Semavi dinlerdeki halifelik Sümerler’den gelmektedir. Sümer kralları, tanrının yeryüzündeki halifesi sayılıyorlardı. Bu inanç dinlerde, papalığa, halifeliğe ve mehdiliğe dönüşmüştür.

Sümer kanunları, Babil kralı Hammurabi’nin kanunlarına temel olmuştur. Hammurabi’den Musa’nın Yahudi kanunlarına, Musa’dan da Muhammed’in İslam kanunlarını etkileyen bir zincir oluşmuştur. Mesela Musa’nın 10 emri Sümerler döneminden beri vardır. Hammurabi, Güneş tanrısı Şamaş’tan kanun alıyordu. Bu durum, Musa’nın Yehova’dan kanun almasına esin olmuştur.

İbrahim’in karısı Sara kısırdır.
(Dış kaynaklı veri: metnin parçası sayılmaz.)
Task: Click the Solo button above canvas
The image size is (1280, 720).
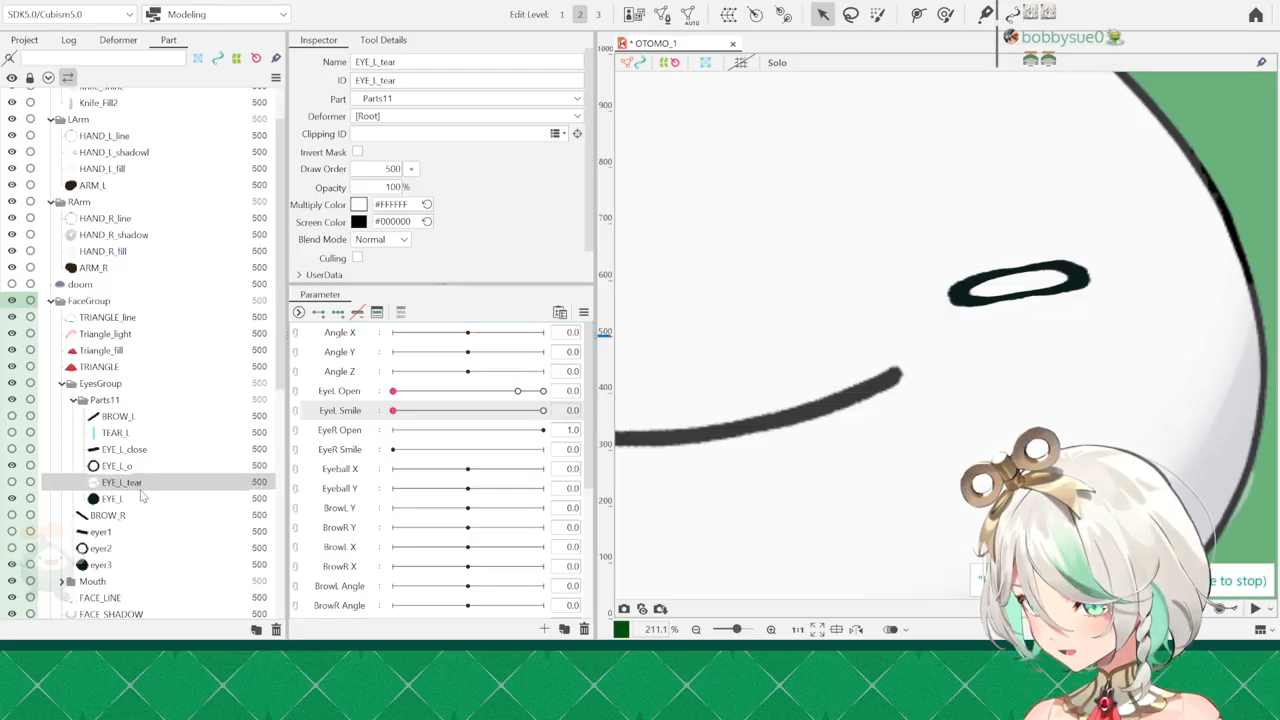Action: pos(777,63)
Cariyesi Hacer’i çocuk doğurması için İbrahim’e veriyor. Hacer çocuğu doğduktan sonra kendisini Sara’dan üstün görmeye başlıyor. İbrahim ve oğlu İsmail tarafından çöle bırakılıyor. Sümerler’de de cariye, adamın karısından kendini üstün görürse cezalandırılırdı. İbrahim’in hikayesi de Sümer kanunundan esinlenerek oluşturulmuştur.
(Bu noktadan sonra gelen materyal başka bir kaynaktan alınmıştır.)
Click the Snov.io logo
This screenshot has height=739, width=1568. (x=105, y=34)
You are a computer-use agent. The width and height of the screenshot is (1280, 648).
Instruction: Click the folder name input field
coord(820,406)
İslam’da zina yapan kadınların taşlanması (Recm), Tevrat’ta vardır. Kur’an’da ise doğrudan recm ayeti yoktur. Fakat Muhammed birkaç defa recm cezasını uygulatmıştır. Tevrat’ta ki recm ayeti aşağıdadır:

“Bir adam bir kadın alır, yattıktan sonra ondan hoşlanmazsa, ona suç yükler, adını kötüler, ‘Bu kadınla evlendim ama onunla yatınca erden (bakire) olmadığını gördüm’ derse, kadının annesiyle babası kızlarının bakire olduğuna ilişkin kanıtı alıp kapıda görevli kent ileri gelenlerine getirecekler. Kadının babası ileri gelenlere, ‘Kızımı bu adamla evlendirdim ama o kızımdan hoşlanmıyor’ diyecek, ‘Şimdi kızımı suçluyor, onun bakire olmadığını söylüyor. İşte kızımın bakire olduğunun kanıtı!’ Sonra anne-baba kızlarının bakire olduğunu kanıtlayan yatak çarşafını ileri gelenlerin önüne serip gösterecekler. Kent ileri gelenleri de adamı cezalandıracaklar. Ceza olarak ondan yüz gümüş alıp kadının babasına verecekler. Çünkü adam İsrailli bir bakire kızın adını kötülemiştir. Kadın adamın karısı kalacak ve adam yaşamı boyunca onu boşayamayacaktır. “Ancak bu sav doğruysa, kızın bakire olduğuna ilişkin bir kanıt bulunamazsa, kızı baba evinin kapısına çıkaracaklar. Kent halkı taşlayarak kızı öldürecek. Babasının evindeyken fuhuş yapmakla İsrail’de iğrençlik yapmıştır. Aranızdaki kötülüğü ortadan kaldıracaksınız. “Eğer bir adam başka birinin karısıyla yatarken yakalanırsa, hem kadınla yatan adam, hem kadın, ikisi de öldürülecek. İsrail’den kötülüğü atacaksınız. “Eğer bir adam kentte başka biriyle nişanlı bakire bir kızla karşılaşır ve onunla yatarsa, ikisini de kentin kapısına götürecek, taşlayarak öldüreceksiniz. Çünkü kız kentte olduğu halde yardım istemek için bağırmadı; adam da komşusunun karısıyla ilişki kurdu. Aranızdaki kötülüğü ortadan kaldıracaksınız. “Eğer bir adam kırda nişanlı bir kızla karşılaşır, onu yakalayıp tecavüz ederse, yalnız tecavüz eden adam öldürülecek. Kıza hiçbir şey yapmayacaksınız. Çünkü kızın ölümü hak edecek bir günahı yoktur. Bu, komşusuna saldırıp onu öldüren adamın davasına benzer. Adam kızı kırda gördüğünde nişanlı kız bağırmışsa da onu kurtaran olmamıştır. “Eğer bir adam nişanlı olmayan bakire bir kızla karşılaşır, tutup onunla yatarsa ve bu ortaya çıkarsa, kızla yatan adam kızın babasına elli gümüş verecek. Kıza tecavüz ettiği için onu karı olarak alacak ve yaşamı boyunca onu boşayamayacaktır. “Kimse babasının karısını almayacak, babasının evlilik yatağına leke sürmeyecektir.” [Tesniye: 20:13-30]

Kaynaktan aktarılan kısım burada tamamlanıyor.